It's not often that such a large vertical of one of Australia's most prized wines can be tried in one shot, so I was pretty lucky to get to this tasting last week. By the end of it all I came to the impression that only the very best vintages age gracefully with similar characters to Giaconda, and even some Burgundy for that matter. The others begin with a blaze of glory in their first year or so from release, change as rapidly at around the five-year mark, and hang for grim life after that. These remind me of Jamie Sach's comment '“chardonnay doesn't get better with age, it just gets older". The classic vintages defy this comment, for the rest I think it's pretty accurate.

2008 Leeuwin Estate Art Series Chardonnay, Margaret River (screwcap): Very pale straw/green. Still a little sulphur there, but the nose is tight and elegant, revealing whiffs of sweet cashew and melon, a little peach and grass with breathing; a slippery entry of melon leads to a very rich, creamy palate full of bright tropical fruit, finishing very long and fruit sweet. It's a little unusual that such a young wine opening the tasting was my WOTN; a very promising vintage to say the least, and only 13.5% alc according to what was said on the night.

2007 Leeuwin Estate Art Series Chardonnay, Margaret River (screwcap): Very pale straw/green. A toasty nose with cashew and stonefruit, flint and mineral, then melon with breathing with a strange, slightly fishy character too. A sweet entry of peach leads to a mid-palate packed with melon, cashew/toasty oak and more obvious acid than the 2008 vintage, finishing with very noticeable heat (14.5% alc).

2006 Leeuwin Estate Art Series Chardonnay, Margaret River (screwcap): Very pale straw/green. Despite a similar colour to the two younger vintages this was showing a lot more age on the nose, a little fishy with cinnamon toast, nutmeg and buttery characters; the palate's leaner too, very toasty with bright stonefruit and equally obvious acid, finishing with French vanilla and some bacon. It's still attractive but its apparent accelerated development in just over a year is a shock; was this a dud bottle, or is it already at or just past its peak?

2005 Leeuwin Estate Art Series Chardonnay, Margaret River (screwcap): Very pale straw/green. Looks very young and fresh, back to the form of the 2008 vintage, tight, mineraly and very flinty with limes and melon; the palate's just as fresh and fruity, full of tropical fruits and creamy marzipan, finishing very long with smoky cashew and French vanilla. There's a little warmth with breathing (14.5% alc) that drops it a fraction behind the 2008 on my scoresheet, but it's easily the best of the other vintages from the naughties.

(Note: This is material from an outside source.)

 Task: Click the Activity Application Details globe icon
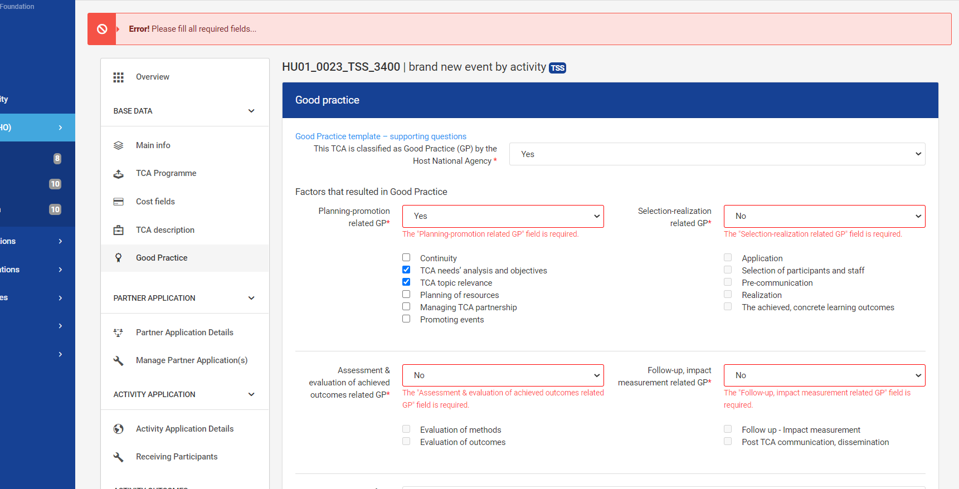(118, 429)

2004 Leeuwin Estate Art Series Chardonnay, Margaret River (screwcap): Medium yellow/green, a (perhaps surprisingly) rapid colour change from the later vintages. Very fat and developed, lanolin/wool carpet, grapefruit and mineral water characters; the palate's lemony and buttery, the mid-palate spicy and toasty with bright, piercing acidity, finishing with smoky/citrus characters. This bottle showed a heck of a lot more age than one at an offline eighteen months ago; on this form I can't see this improving; I can also begin to see a bit of a pattern emerging at this vertical...

2003 Leeuwin Estate Art Series Chardonnay, Margaret River (screwcap): Medium yellow/green. I've never really been a fan of this wine, and sure enough the nose is full of over the top vanilla oak, a little wool carpet with breathing; likewise the palate's relatively lean, what's there is again dominated by toasty/vanilla oak, finishing spicy and sweet but also a little hot.

2001 Leeuwin Estate Art Series Chardonnay, Margaret River (cork): Medium yellow/green. The wine has an amazing buttery/milky nose, amazing because apparently there is absolutely no malolactic practices at play; the palate is softer, rounder and fatter than the 2003 vintage, still full of milky/buttery characters. It's still a rather short, underwhelming wine, and has seen better days in my opinion.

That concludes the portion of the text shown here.